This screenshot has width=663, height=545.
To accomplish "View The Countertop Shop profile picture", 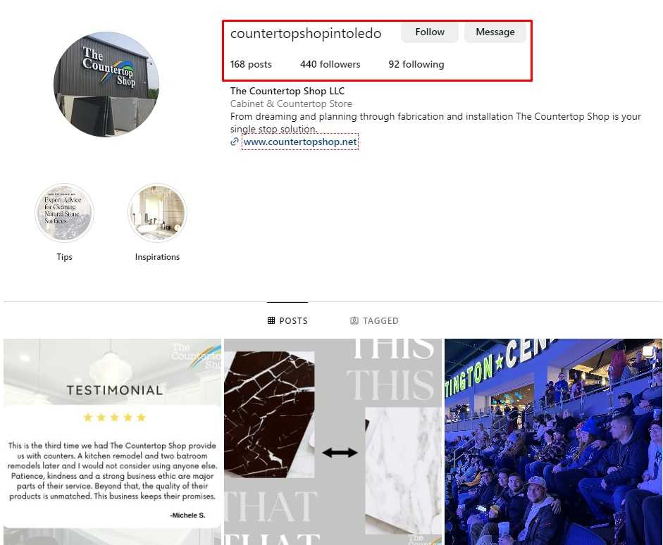I will pos(106,84).
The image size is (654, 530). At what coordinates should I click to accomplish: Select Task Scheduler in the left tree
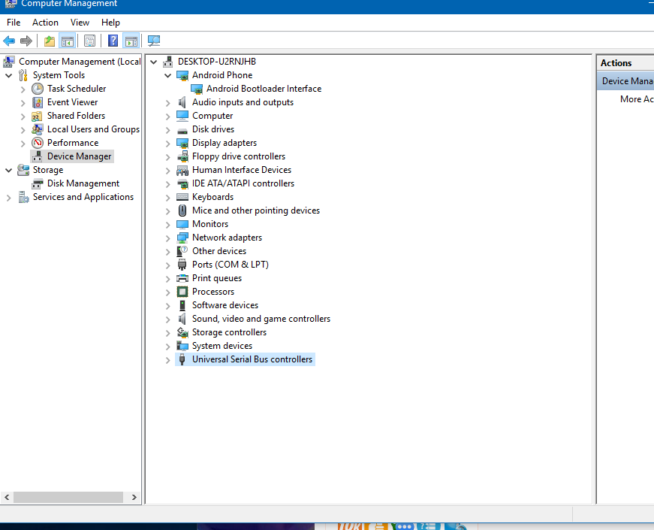(76, 89)
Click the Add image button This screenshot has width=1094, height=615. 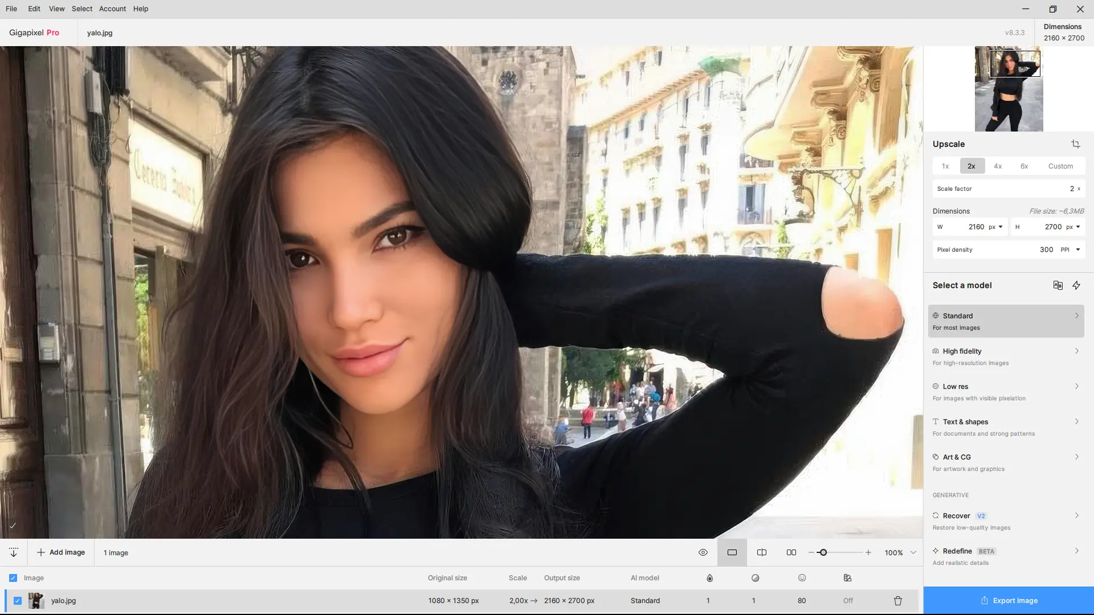(61, 552)
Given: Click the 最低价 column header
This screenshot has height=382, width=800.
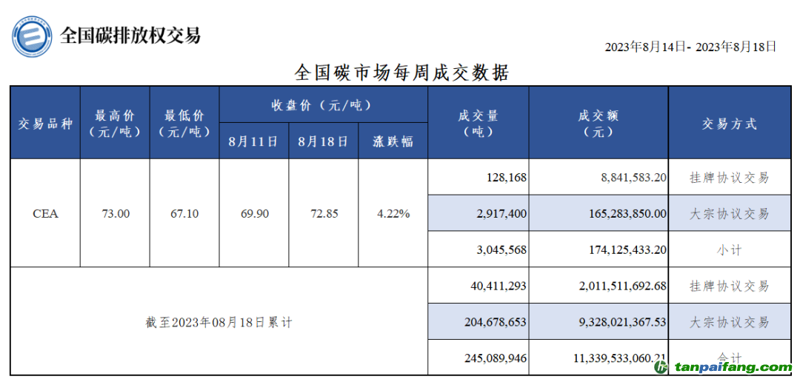Looking at the screenshot, I should tap(184, 124).

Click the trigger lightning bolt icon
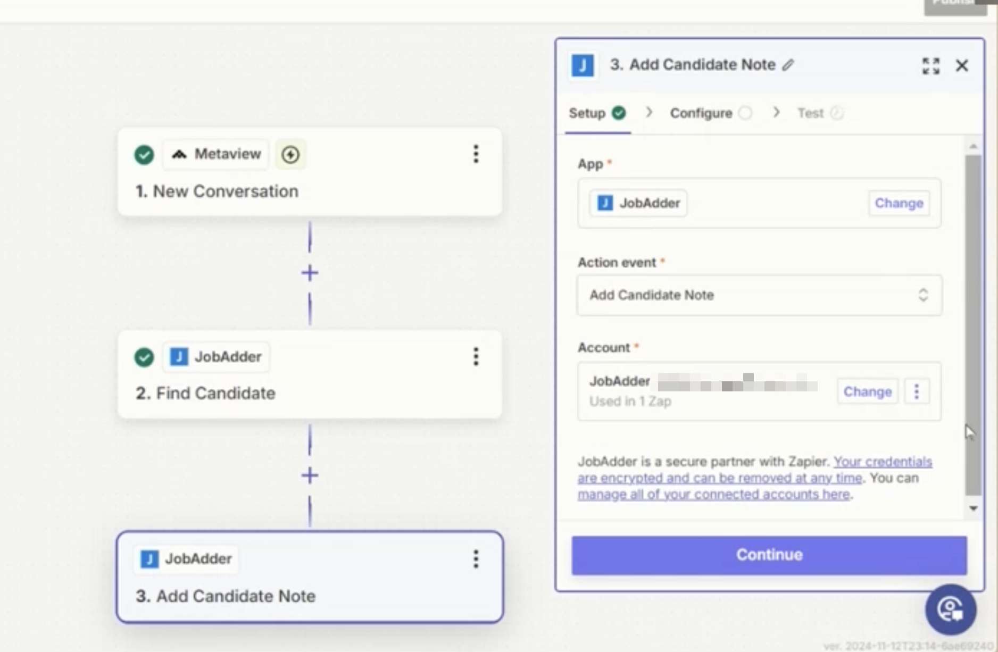point(290,155)
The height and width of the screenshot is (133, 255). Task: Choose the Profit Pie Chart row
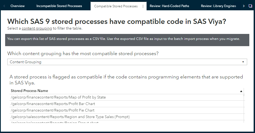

▸ Your instructions
Quote the rows verbatim, starting at the line that contains "Given: Click the 最低价 column header" and continuing through the end of the rows, with both ends included. Omit the pictures from your answer.

▸ Correct response
Given: Click the 最低价 column header
This screenshot has height=382, width=800.
Looking at the screenshot, I should tap(184, 124).

Click the trigger lightning bolt icon
point(290,155)
The height and width of the screenshot is (133, 255). Task: Choose the Profit Pie Chart row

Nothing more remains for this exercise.